⠀ ⠀ ⠀Jay.. :
There are songs that simply sound beautiful, and then there are songs that feel like they were written from the pages of your own life. For me, “Lifetime” by Ben&Ben is not just music—it is a quiet confession, a lingering question, and a memory I never really outgrew. Every time I hear the lines “Was there a lifetime waiting for us, in a world where I was yours?” it feels like someone finally put into words the story I’ve been carrying for years.

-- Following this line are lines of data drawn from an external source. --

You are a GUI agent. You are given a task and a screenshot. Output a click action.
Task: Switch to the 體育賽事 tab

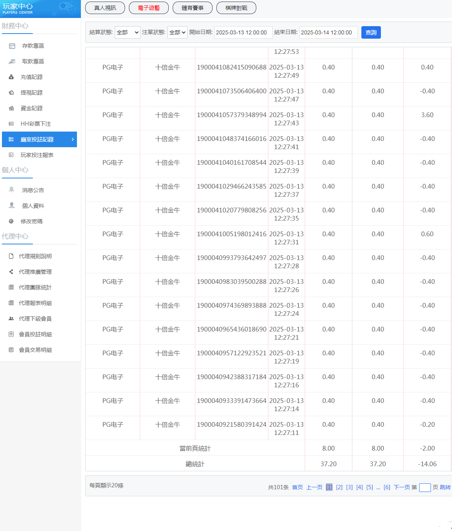tap(193, 8)
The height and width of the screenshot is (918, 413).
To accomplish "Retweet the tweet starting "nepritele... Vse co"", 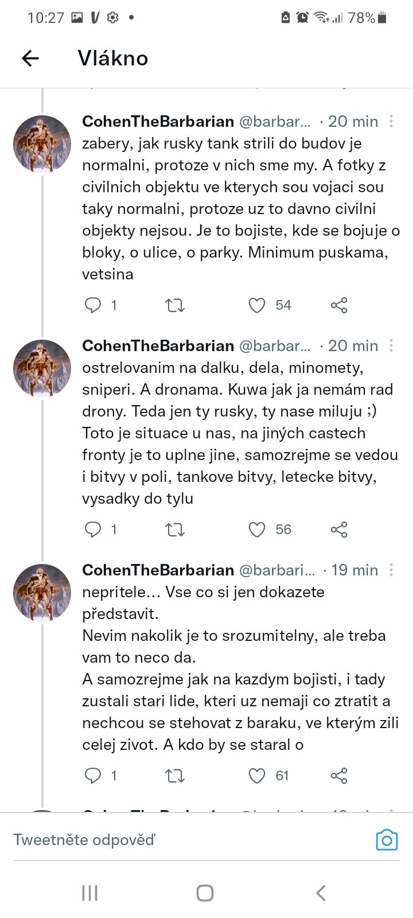I will coord(175,776).
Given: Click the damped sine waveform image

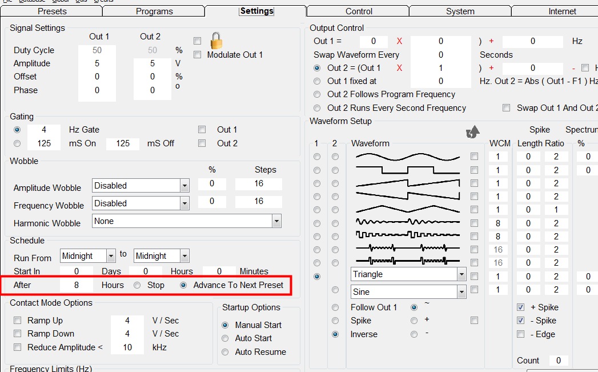Looking at the screenshot, I should pyautogui.click(x=407, y=222).
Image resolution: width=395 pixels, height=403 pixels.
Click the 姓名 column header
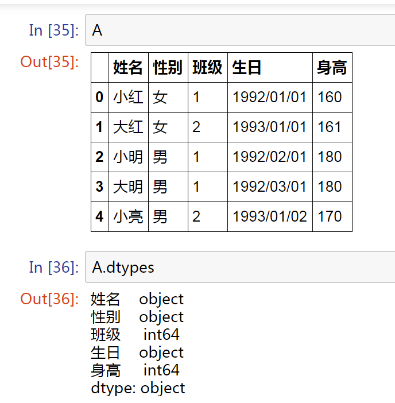128,68
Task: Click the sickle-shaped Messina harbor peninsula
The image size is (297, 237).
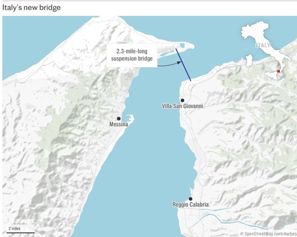Action: tap(130, 118)
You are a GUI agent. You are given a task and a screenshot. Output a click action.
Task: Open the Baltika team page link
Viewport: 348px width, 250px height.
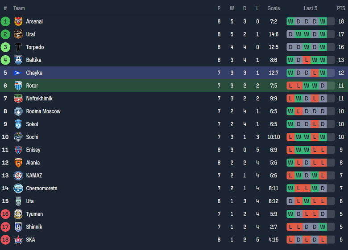coord(34,60)
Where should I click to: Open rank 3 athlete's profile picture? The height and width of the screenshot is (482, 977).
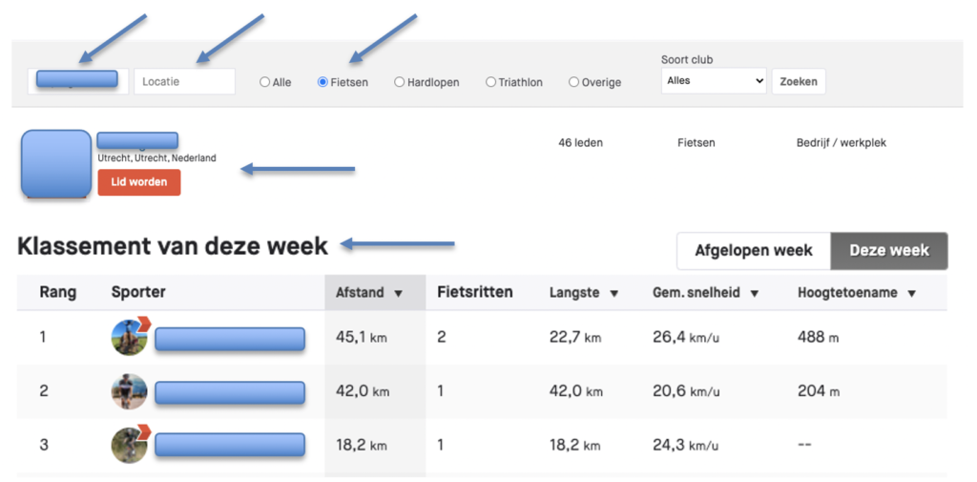129,445
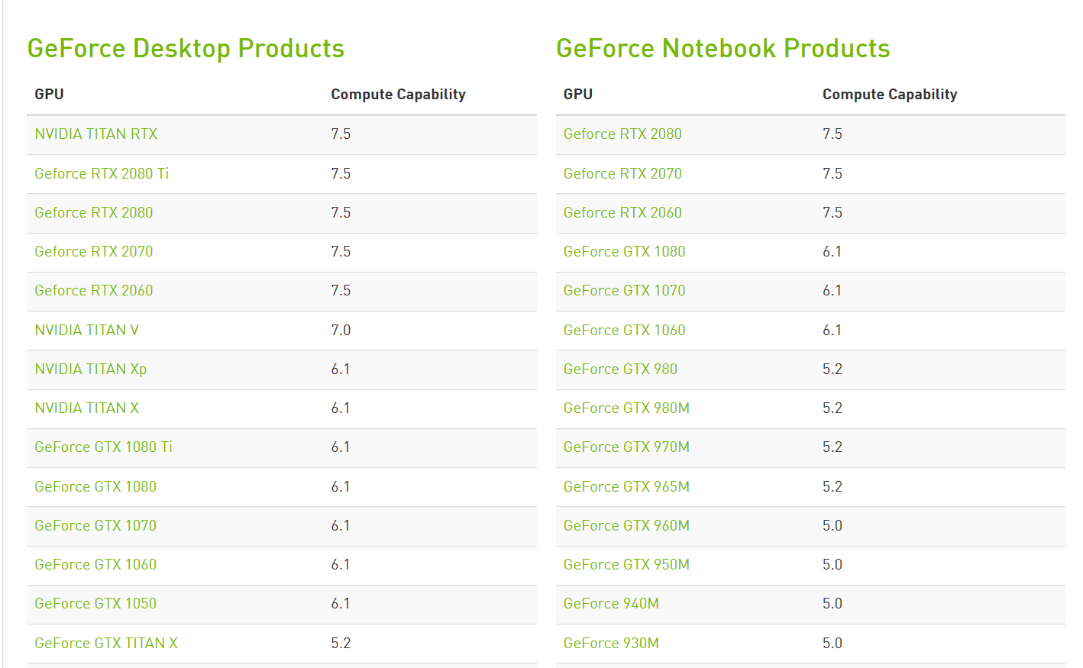Open the GeForce GTX TITAN X link

click(105, 644)
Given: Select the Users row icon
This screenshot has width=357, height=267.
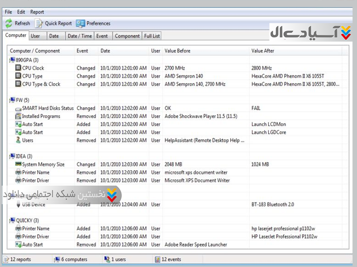Looking at the screenshot, I should (18, 140).
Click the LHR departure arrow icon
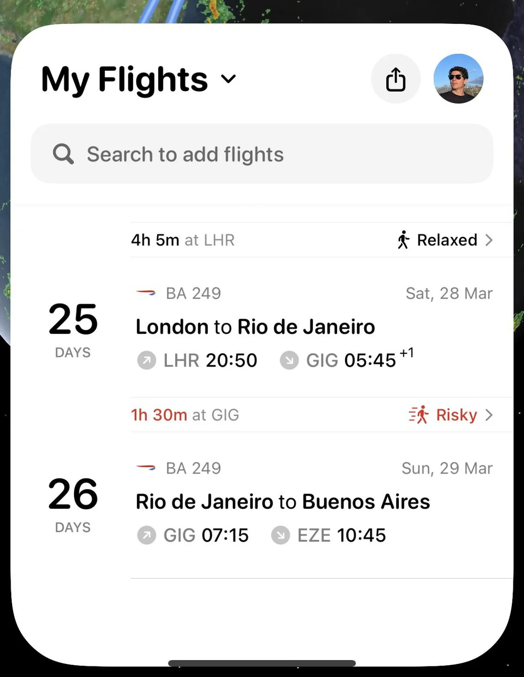This screenshot has height=677, width=524. (147, 361)
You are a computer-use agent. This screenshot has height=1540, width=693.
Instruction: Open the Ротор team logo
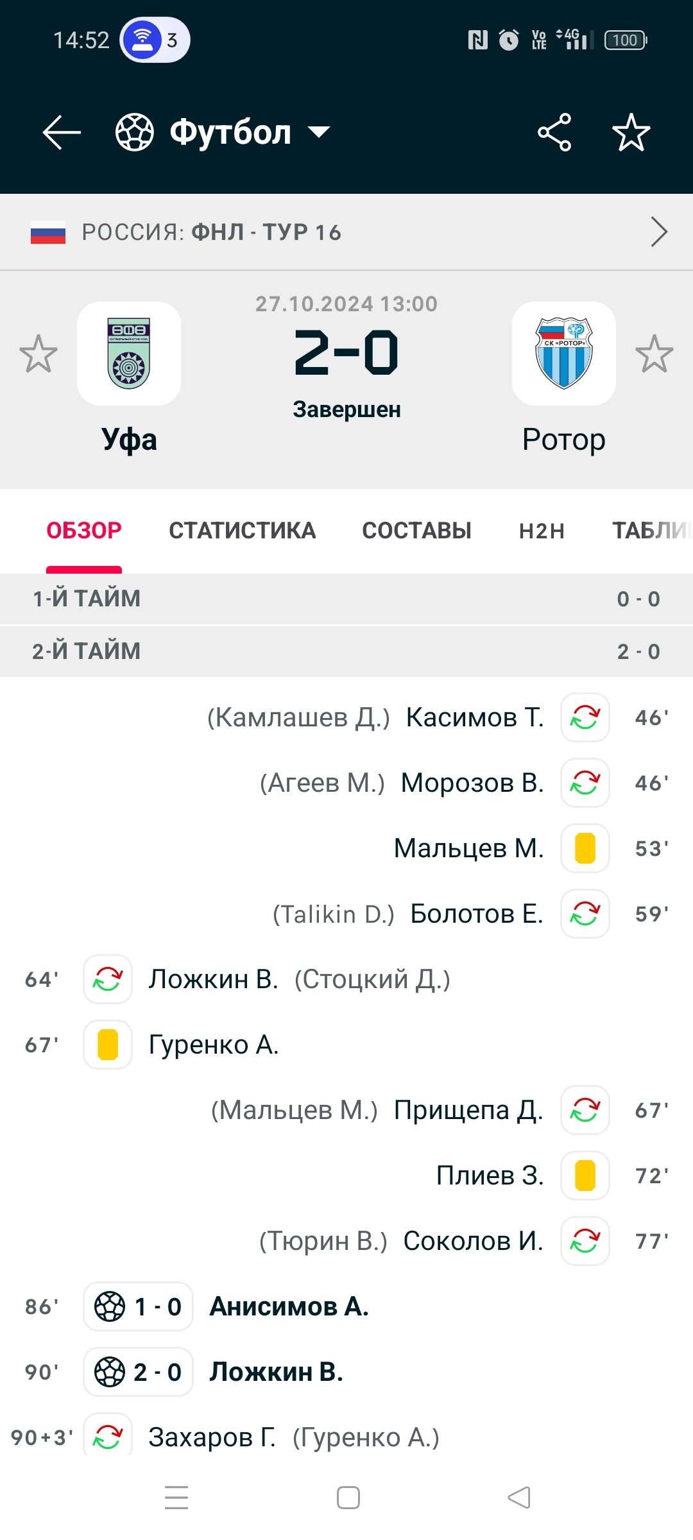pos(563,354)
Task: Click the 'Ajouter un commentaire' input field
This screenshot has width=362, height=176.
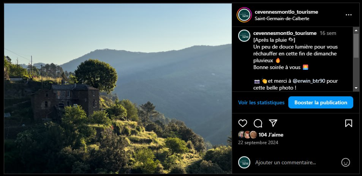Action: coord(292,162)
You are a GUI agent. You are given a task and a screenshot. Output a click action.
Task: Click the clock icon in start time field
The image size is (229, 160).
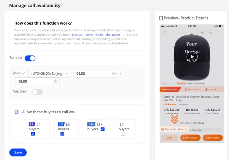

I’ve liked her for a long time—longer than I ever planned to. If I trace it back to exactly four years ago from today, that’s roughly "1,461 days", or "35,064 hours", or about "2,103,840 minutes", or even "126,230,400 seconds" of quietly holding onto something I never had the courage—or maybe the chance—to fully claim. It sounds like a lot when you count it like that. And it is. That’s how long she’s been a part of my thoughts, even without knowing it.
The lyric “tangled with another, eyes, never mind, you were never mine” hits the hardest. Because that’s exactly how it felt—watching her from a distance, knowing she belonged in a world that didn’t include me. There were moments when our eyes met, when conversations felt a little deeper than usual, when I let myself imagine something more. But reality always found a way to interrupt. She was never mine, and maybe she was never meant to be.
Still, I can’t deny how real it all felt. Even if it was one-sided, even if it lived mostly in my head, those feelings were genuine. That’s why the line “glimpse of me and you, oh, you were a good dream” feels so personal. She was a “what if” that stayed with me—a dream that never became real but never completely faded either. And sometimes, dreams like that are harder to let go of than reality.
What makes it even more painful is the question the song keeps asking: “Was it the wrong time? What if we tried giving in a little more?” I’ve asked myself that over and over again. Maybe if I had been braver. Maybe if things were different. Maybe if life gave us just one more chance to meet halfway. But “maybe” is a dangerous place to live in. It keeps you stuck between what happened and what could have been.